There are exciting things behind the doors on most floors. Rooms full of sheet music, musicians’ dressing rooms with tailcoats and bow ties. Messy workshops, costume storage, woodworking tools. Some of the doors have glass in them. On the top floor you can see Willy Wonka himself, opera manager Bjørn Simensen, bent over some important papers. Around him there is a whole entourage of information- and administration workers, smartly dressed. Beside his office is the canteen. This is where they all meet: Kings, knife throwers, accountants, clowns, wig makers, ladykillers, ticket clerks, flautists, oopa-loompas, painters, prop managers, witches, choreographers, angels, children, weight lifters and everyone else, thinkable and unthinkable – hungry and thirsty. What a place to work, I think. To an outsider it looks suspiciously like too much fun. A lot of stress and backbreaking work, of course. Late nights and all that. But what amazing richness.

Dancer Kristian Ruutu getting ready. Photo: Tom Melby, from _Operaen_

"Invention, my dear friends, is ninety-three percent perspiration, six percent electricity, four percent evaporation, and two percent butterscotch ripple» (Willy Wonka mixing a concoction in the Invention Room). 2

I walk around, enviously spying on people rehearsing. In one room there are two tired types. A man and a woman. Exhausted from trying to conjure a non-existent love? Some strange music is plinking in the background. Pling plongo plong plongo pling. It is not helping. GO HOME. Joyful singing comes out of room 2. «Kovvi kovvi mooone.» What does it mean? Three Balkan men are circling a fourth, a completely white man who is singing in some incomprehensible language. Are they singing of peace? Of the love that is to save us from all evil? But, guys, why not look a little more cheerful? One of the men looks about 75. After a few intense dance moves it becomes obvious that the main singer is also a bit long in the tooth. This will take practice. On, on, next room. Oh my, a fig leaf costume! The singer is twittering away, until she sits down at a tiny piano and takes a break with the classic «Old MacDonald had a farm». This cheers me up. Opera does not appear out of nowhere, I think, maliciously.

Finally I am left in the main theatre, letting all the experiences settle. There is a tree hanging upside down on stage. But of course. This is where you could do such a thing. It feels almost as if I have been to a long festival, I am numbed by impressions. Numbed, even if I have only seen and talked to a few of the more than six hundred people involved in the day-to-day running of this place.
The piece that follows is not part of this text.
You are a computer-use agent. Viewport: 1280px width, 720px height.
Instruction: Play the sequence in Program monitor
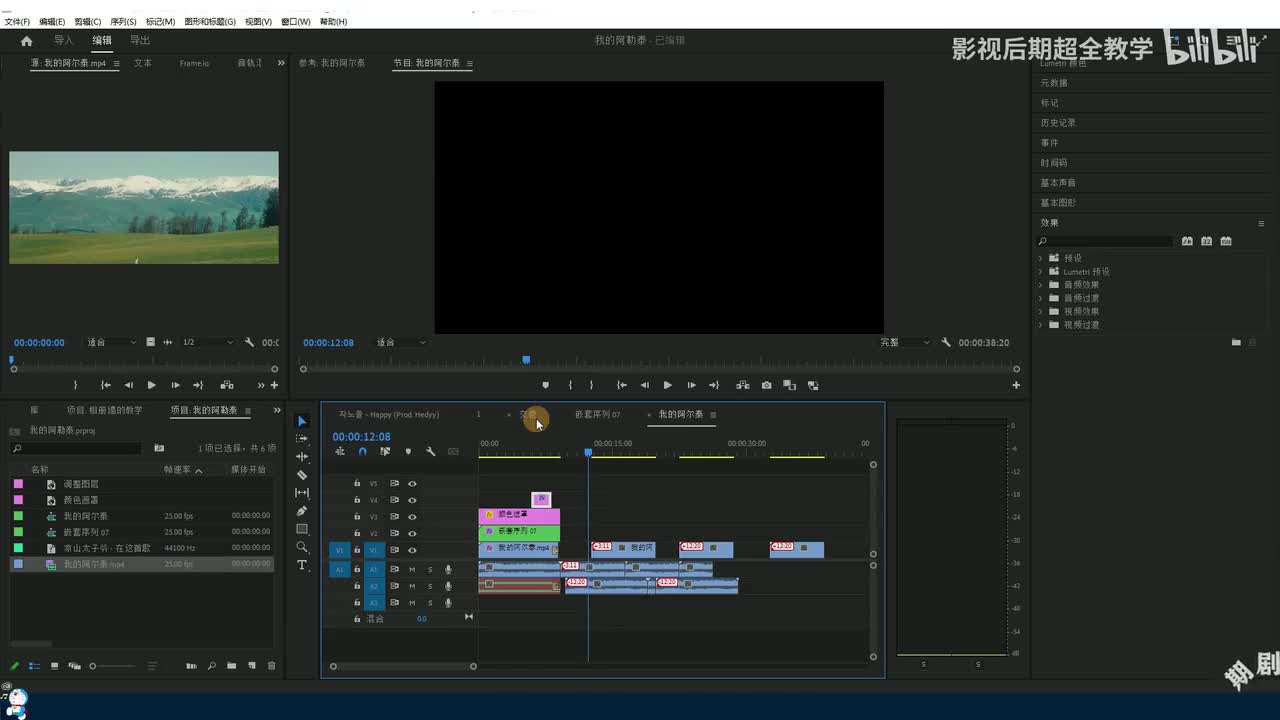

The inhabitants of the worlds beyond the curtain. The workers of sugar and chocolate.


  1. From the movie ”Willy Wonka & the Chocolate Factory” (1971). Director: Mel Stuart, script: Roald Dahl. (In the hallway with lickable wallpaper) WONKA: ”We are the music-makers, and we are the dreamers of dreams.”
    From ”Ode” by Arthur O’Shaughnessy (1844–1881):
    ”We are the music-makers,
    And we are the dreamers of dreams,
    Wandering by lone sea-breakers,
    And sitting by desolate streams.
    World-losers and world-forsakers,
    Upon whom the pale moon gleams;
    Yet we are the movers and shakers,
    Of the world forever, it seems.” 

  2. From the movie ”Willy Wonka & the Chocolate Factory” (1971). Director: Mel Stuart, script: Roald Dahl. (Mixing a concoction in the Invention Room) WONKA: ”Invention, my dear friends, is ninety-three percent perspiration, six percent electricity, four percent evaporation, and two percent butterscotch ripple.” After Thomas Edison (1847-1931): ”Genius is one percent inspiration, and ninety-nine percent perspiration.” 


Facts:

Some of the pictures in this article are taken from the book Operaen, ed. Oddbjørn Monsen. Reproduced with permission from the photographers and from Skyline publishers.